Bisnis.com, JAKARTA – Jaring pengaman sosial yang dijanjikan pemerintah pusat dan DKI Jakarta dipertanyakan realitasnya.
Agus Pambagio, Pemerhati Kebijakan Publik dan Perlindungan Konsumen menuturkan semenjak kasus Covid-19 pertama diumumkan, maka sudah 60 hari negeri ini berjibaku mengatasi dampak virus mematikan ini.
Kebijakan pemerintah juga sudah berubah dari pendekatan jaga jarak (Social Distancing) menjadi Pembatasan Sosial Berskala Besar (PSBB), namun kebijakan ini belum membuat ada kepastian kapan Covid-19 akan terselesaikan.
Saat yang sama, jaring pengaman sosial yang dibutuhkan tidak juga muncul di tengah masyarakat. Padahal banyak aktivitas ekonomi warga terhenti sehingga berpotensi memunculkan kelaparan.

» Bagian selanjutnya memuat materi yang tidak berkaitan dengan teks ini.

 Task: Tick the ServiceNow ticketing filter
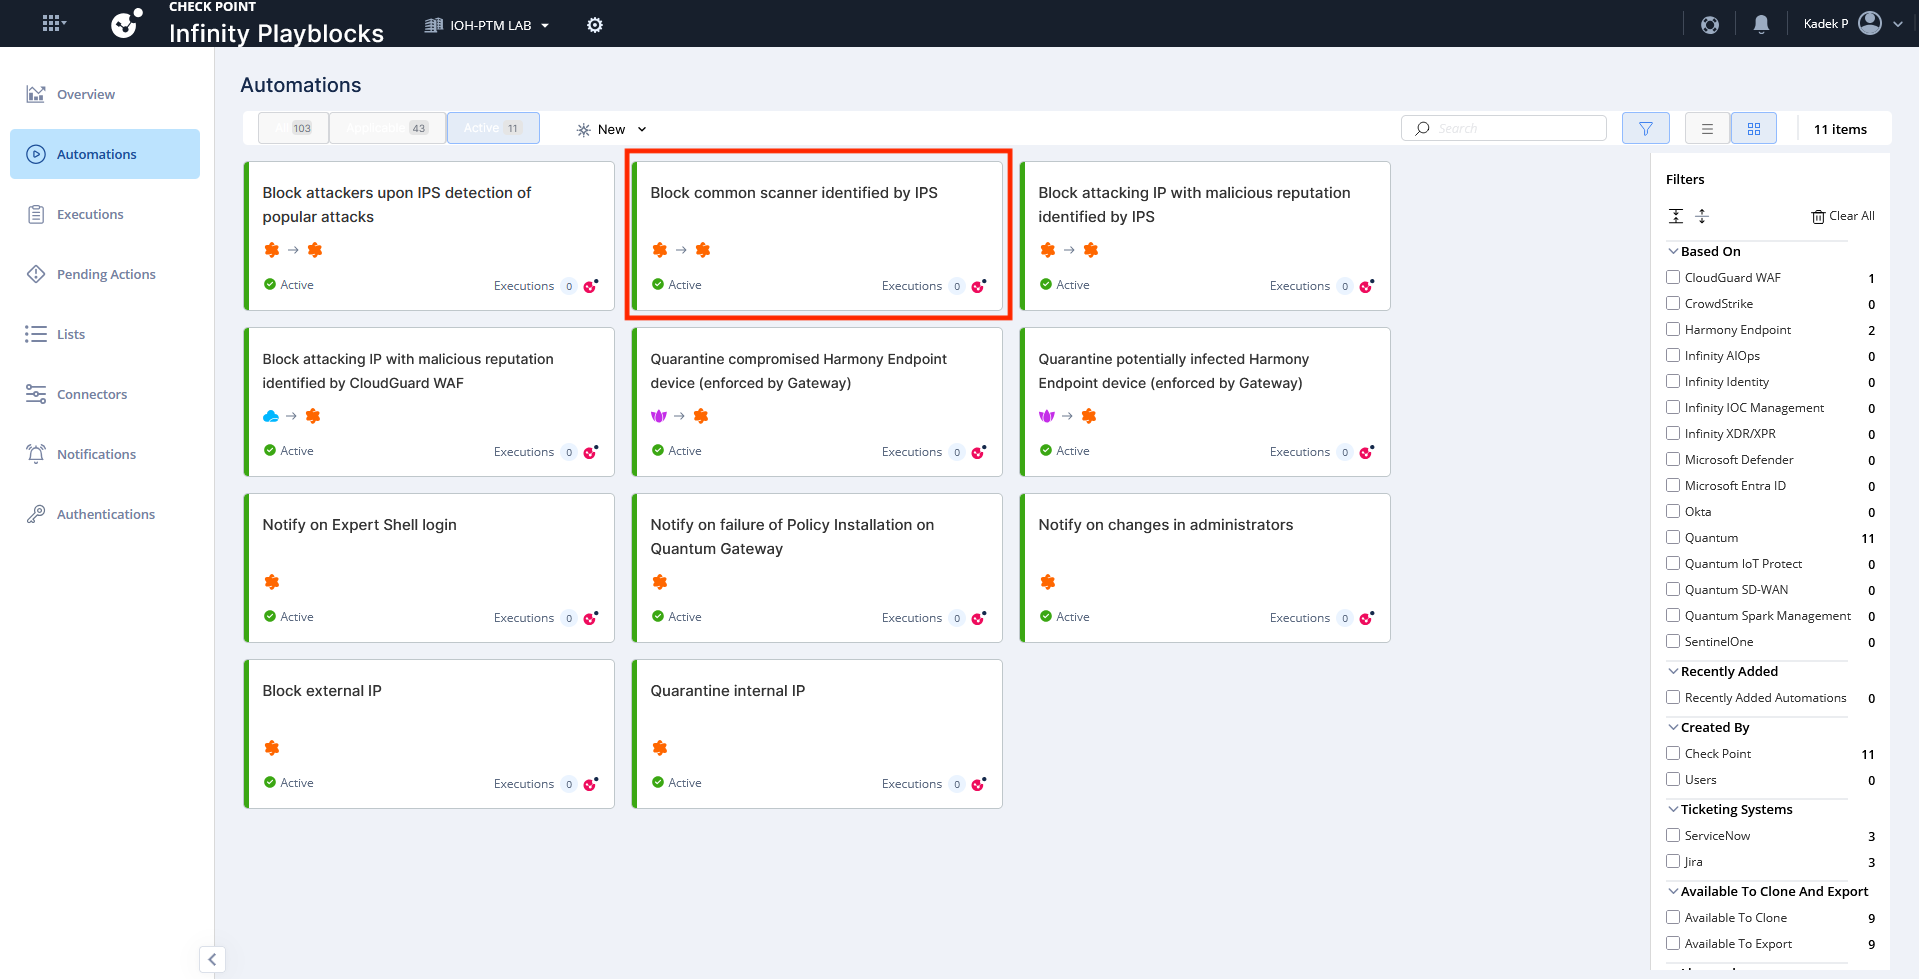click(1673, 835)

“Sebagai contoh, saat ini berdasarkan data yang kami punyai di tingkat RW ada sekitar 1.500 kepala keluarga (KK) dan warga yang telah terdampak krisis Covid-19. Mereka yang sangat perlu bantuan makan ada 490 KK. Kami masih dijanjikan akan ada Bansos dari Dinas Sosial Pemprov DKI Jakarta hanya untuk 139 KK dengan nilai Rp150.000/KK . Bansos akan berisi beras 5 liter, beberapa teh kotak, terigu, gula, minyak goreng 1 liter, 10 bungkus mie instan dan 1 kelng biskuit wafer. Ini jatah per KK untuk 12 hari dan paket itu rencananya akan dibagikan Senin. 20 April 2020 [mendatang],” ulas Agus, dalam keterangan tertulis, Minggu (19/4/2020).

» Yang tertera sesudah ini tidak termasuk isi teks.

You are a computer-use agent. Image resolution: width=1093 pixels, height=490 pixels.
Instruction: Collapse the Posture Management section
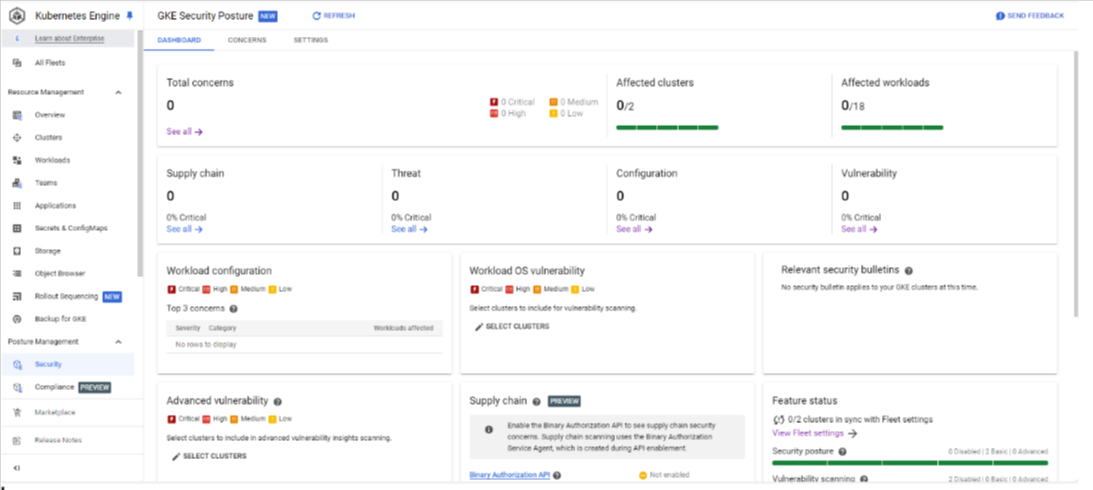[119, 342]

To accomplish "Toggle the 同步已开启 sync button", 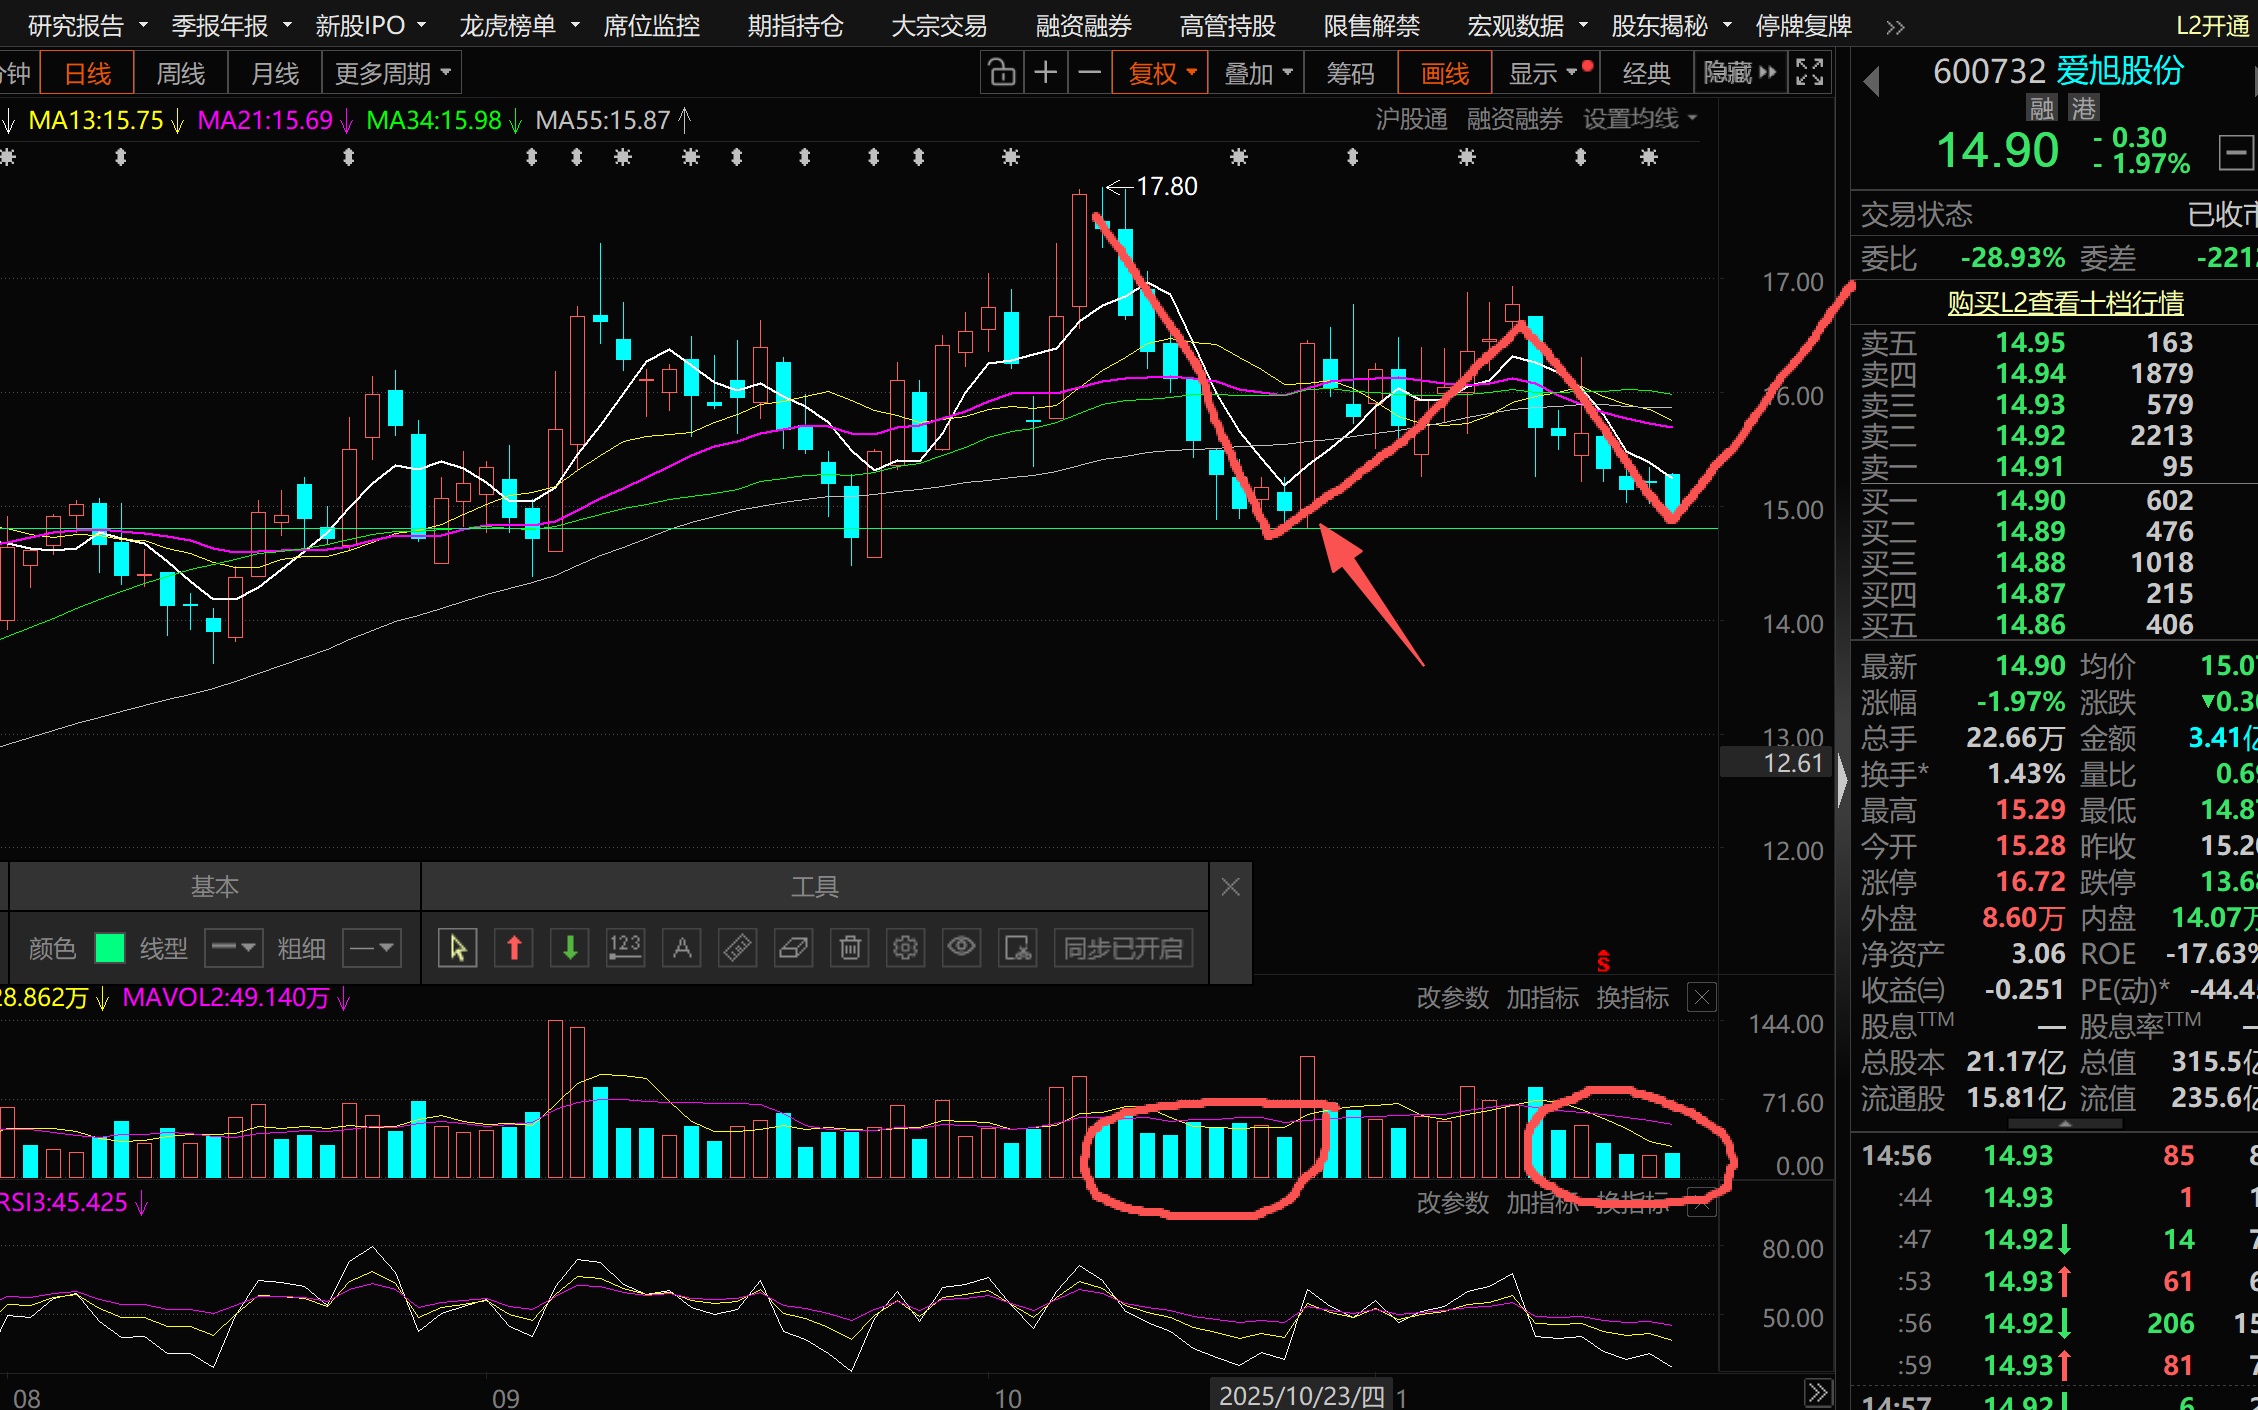I will click(x=1122, y=947).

Sementara kartu sembako senilai Rp200.000 per keluarga selama 9 bulan dari Kementerian Sosial malah lebih jauh dari kenyataan. Program itu sebatas wacana dan belum ada aksi. Untuk itu banyak komunitas, termasuk di RW tempat dia tinggal di Pondok Labu, kata Agus, mengambil alih peran pemerintah agar tidak terjadi gesekan sosial di tengah masyarakat.
Baca Juga
“Jadi kami kekurangan Bansos sembako, sebanyak 351 KK di RW kami, harus diambil alih oleh warga yang mampu. Total biaya cukup besar, sekitar Rp53 juta per 12 hari. Pertanyaannya, sampai kapan warga kami dapat terus membantu, jika Bansos dari Pemerintah tak kunjung hadir. Rakyat terdampak sudah menjerit,” ulas Agus.
Agus mengingatkan, saat ini rakyat dalam posisi lapar. Untuk itu para politisi diharapkan tidak mencampuradukan masalah sosial dengan politik.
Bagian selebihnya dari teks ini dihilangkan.